Street preacher Arnol Kox is ready to die: ‘I have seen enough on this earth’

arnol kox - eindhoven
Photo credit: Omroep Brabant

Arnol Kox, Eindhoven’s well-known street preacher, says he is ready to die. He is currently receiving care in Catharina Hospital.

Kox received 80 cards from Omroep Brabant listeners yesterday afternoon. He gratefully thanked the senders for their well wishes and compassion. But doctors say that Kox, who turned 67 last week, does not have much longer to live.

Despite his debilitating illness, Kox is happy. ‘I have seen enough on this earth, but I will return to a new earth,’ he says.

He says that humour keeps him and his wife, Gerry, in good spirits in the hospital. ‘His wheelchair is worn out and so is he,’ says Gerry. Even when Arnol had one of his legs amputated ten years ago, they remained positive. ‘At least he can never get out of bed with the wrong leg,’ Gerry says with a smile. ‘To get out of bed with the wrong leg’ is a Dutch expression that refers to starting the day in a bad mood.
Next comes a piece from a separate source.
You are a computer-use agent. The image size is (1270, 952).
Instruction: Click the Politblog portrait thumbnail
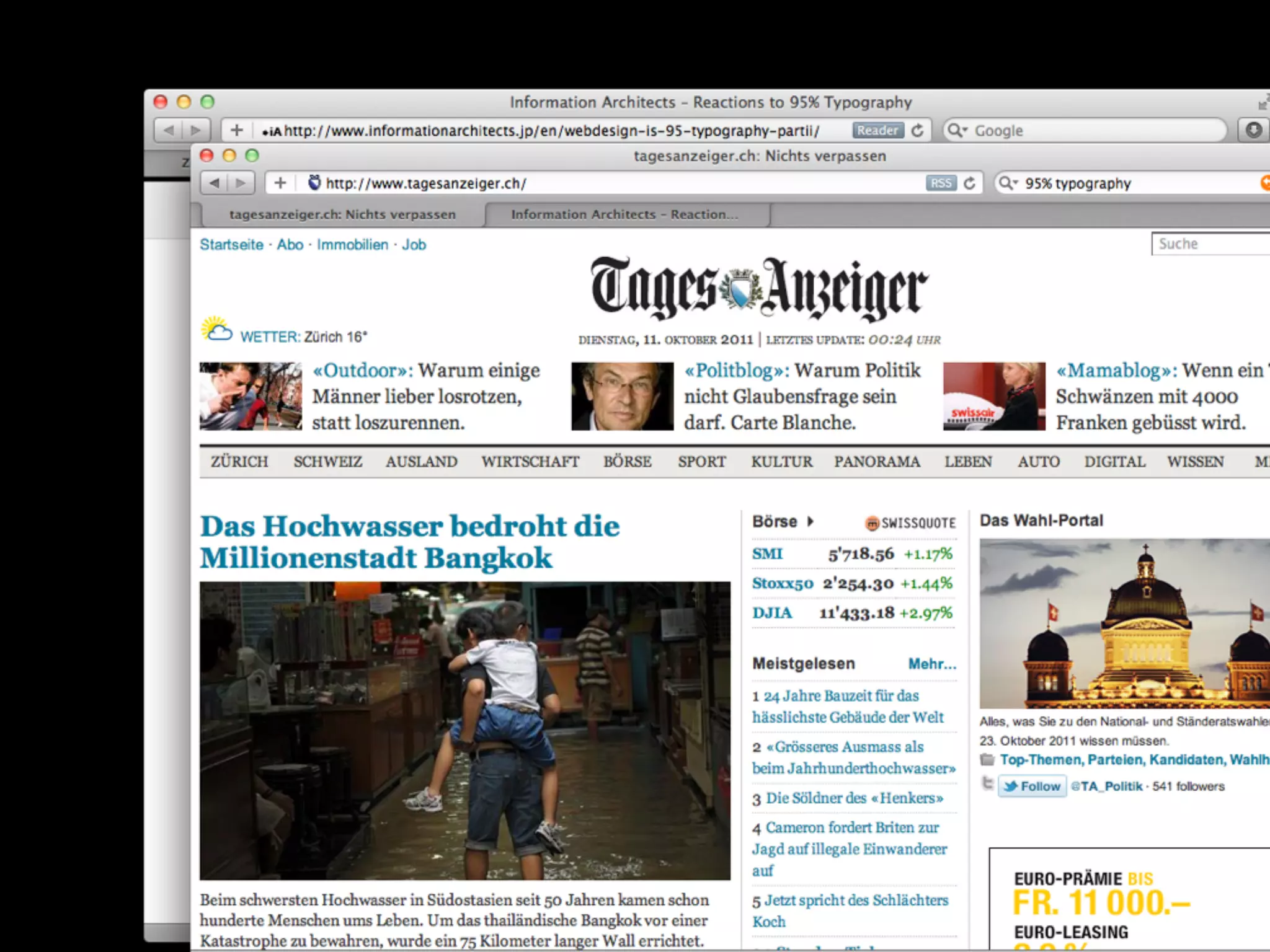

Kox suffers from a condition where his body does not produce enough blood cells, meaning his resistance to infections is very low. He is attached to a drip and is receiving chemotherapy.

Last Friday, on his 67th birthday, he was allowed to go home from the hospital. On Monday, in the autumn sun, he went into Eindhoven city centre to preach his well-known message about Jesus. This may well have been the final time. ‘No one is immortal,’ he says.

For almost 40 years, Kox proudly preached Christian messages in the city centre. In his younger years, he was a gardener and an electrician. But after a serious accident, he could not work for a while. ‘The story goes that whenever he heard a church bell, he would rush into the church,’ his wife says.


Unsurprisingly, Kox says his faith gives support and meaning to his life. ‘When I was in hospital for nine months after a serious accident, I thought a lot about the meaning of life. Everyone is always in a hurry.’

He sometimes received negative comments when preaching in the city centre. He says it never affected him. Instead, he prayed for those people.

It is not clear exactly how long Kox has left. When his chemotherapy comes to an end, he will die soon after, his wife thinks. ‘Everything comes to an end, but I hope it will be a long time before Eindhoven comes to an end,’ he says with a tear.